Friday 2nd August 2024

Infrastructure Global outage

We are experiencing a global outage. We observed a network split in addition to an event bus outage. The effect has been inpactful for some core services.

EDITS :

  • 2:00 PM CEST - Core services are being recovered and Deployments are being reloaded. This will synchronize back load balancers for customer's application trying to reach their new deployments.
  • 2:08 PM CEST - Some services are being shut to accelerate the recovery process. Expect disturbed experience for observability and deployments for a few minutes
  • 2:29 PM CEST - Criticial Core services are OK. Deployments are being rolled out.
  • 3:07 PM CEST - Some workload queues have still difficulties to be processed. Some components may still be in an unstable state.

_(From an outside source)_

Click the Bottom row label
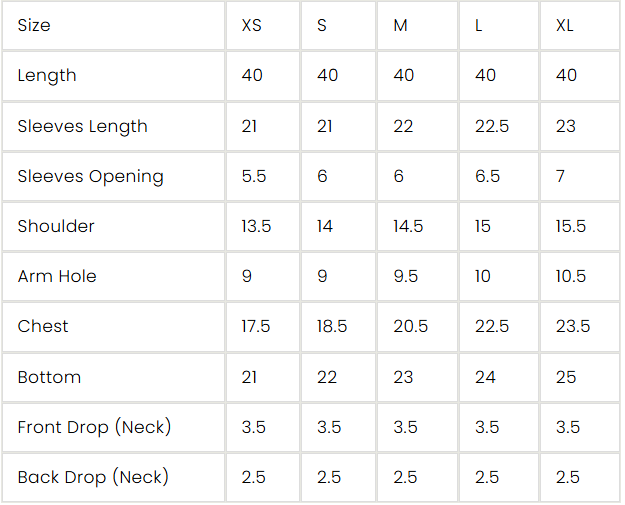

Current effort is to identify them, then reload them.
  • 3:40 PM CEST - Some hypervisors have experienced some crashes. Recovery process is occuring and will take a couple of minutes
  • 3:56 PM CEST - Some hypervisors seems still experiencing network issues.
  • 4:16 PM CEST - Apps are being deployed for premium customers. All apps are going to be deployed. Anyone can accelerate the process for its own application by manually deploying them.
  • 4:24 PM CEST - In the meantime, we continue to identify noisy VMs that have been impacted by the outage
  • 5:15 PM CEST - Metrics API is being restarted.
  • 6:20 PM CEST - Last deployments are being rolled out. Reminder : accelerate by triggering a redeploy action
  • 6:30 PM CEST - Still a few hundreds of VMs are consuming very high CPU rates and being cleaned.
  • 6:35 PM CEST - We estimate approximately 40min to have full recovered all deployment of applications (MANUALY REDEPLOY FOR FASTER RECOVERY)
  • 7:05 PM CEST - All IPSec links should be back online